Technical Field of the Invention

The present invention relates to a brewing device for preparing beverages, in particular coffee or tea, and to an associated automatic brewing process.

State of the Art

In the field of automatic beverage preparation machines for preparing beverages, in particular coffee-based or tea-based beverages, it is known to use a brewing device comprising a preferably cylindrical- shaped brewing chamber, which is provided with an opening for loading/unloading a brewing material; a lid movable, with respect to the brewing chamber, between an open position and a closed position of said opening; and a piston slidingly arranged in the brewing chamber to be arranged in a loading position, in which it allows a brewing material to be inserted in the brewing chamber through the opening, in a dispensing position, in which cooperates with the lid to fluid-tightly close the brewing chamber and to allow a brewing fluid, normally pressurized hot water, to be fed into the brewing chamber so as to percolate through the material and produce the beverage; and in an unloading position, in which the piston expels the exhausted material from the brewing chamber at the end of the beverage dispensing process.

Generally, in known brewing devices having the above-described structure, the loading position of the piston is a lower end-stroke position, in which the piston is completely set back, normally arranged in contact with the bottom of the brewing chamber, so that the volume available to receive the brewing material corresponds to the maximum volume available in the brewing chamber.

Once the material is loaded, normally automatically by means of a grinding and measuring device, the lid is closed and the piston is raised towards the lid until it stops at a given level, which corresponds to the dispensing position and is predetermined based on the degree of compaction requested for the brewing material to produce the beverage selected by the user.
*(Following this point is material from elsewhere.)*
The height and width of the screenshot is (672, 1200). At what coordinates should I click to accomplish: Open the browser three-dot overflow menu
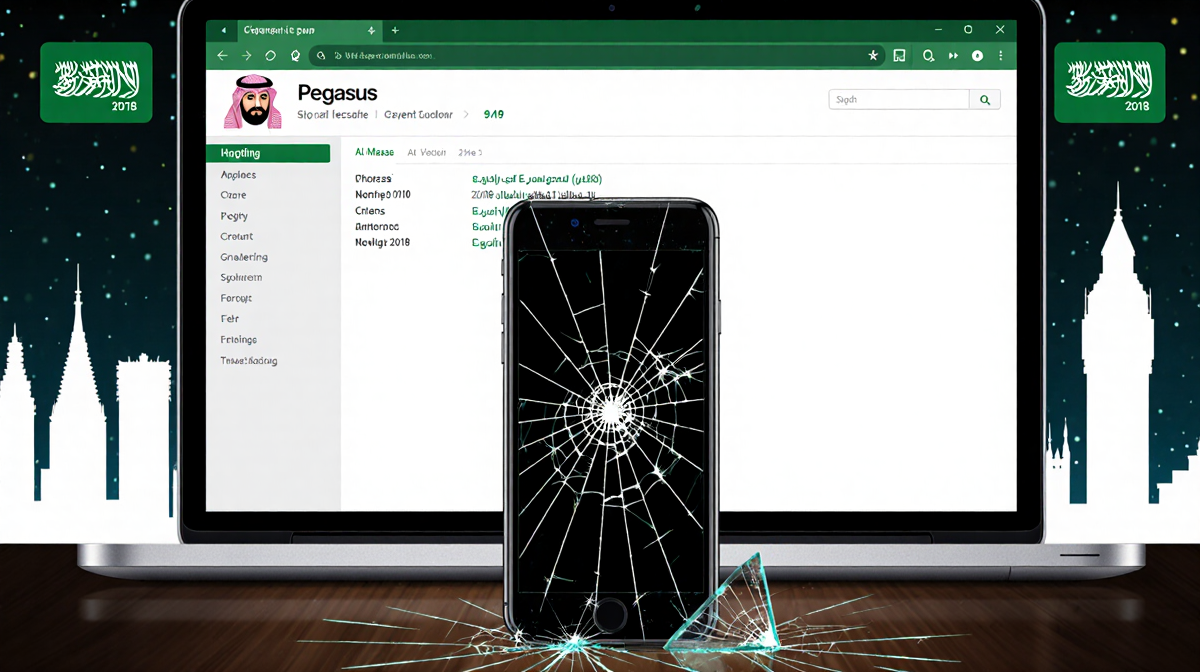[x=999, y=55]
After the beverage has been dispensed and the lid has been re-opened, the piston is further raised up to the unloading position and subsequently is lowered to bring it back to the initial loading position, waiting for a new operating cycle. To perform the above-described sequential steps of the process , the brewing device takes a given period of time, called handling time, which, added to the material grinding time and the beverage brewing and dispensing time, forms the so-called cycle time, i.e. the time that the brewing device takes to complete a beverage production cycle. Generally, based to the grinding speed, the characteristics of the brewing device and the type of selected beverage, the cycle time is approximatively 30-50 sec.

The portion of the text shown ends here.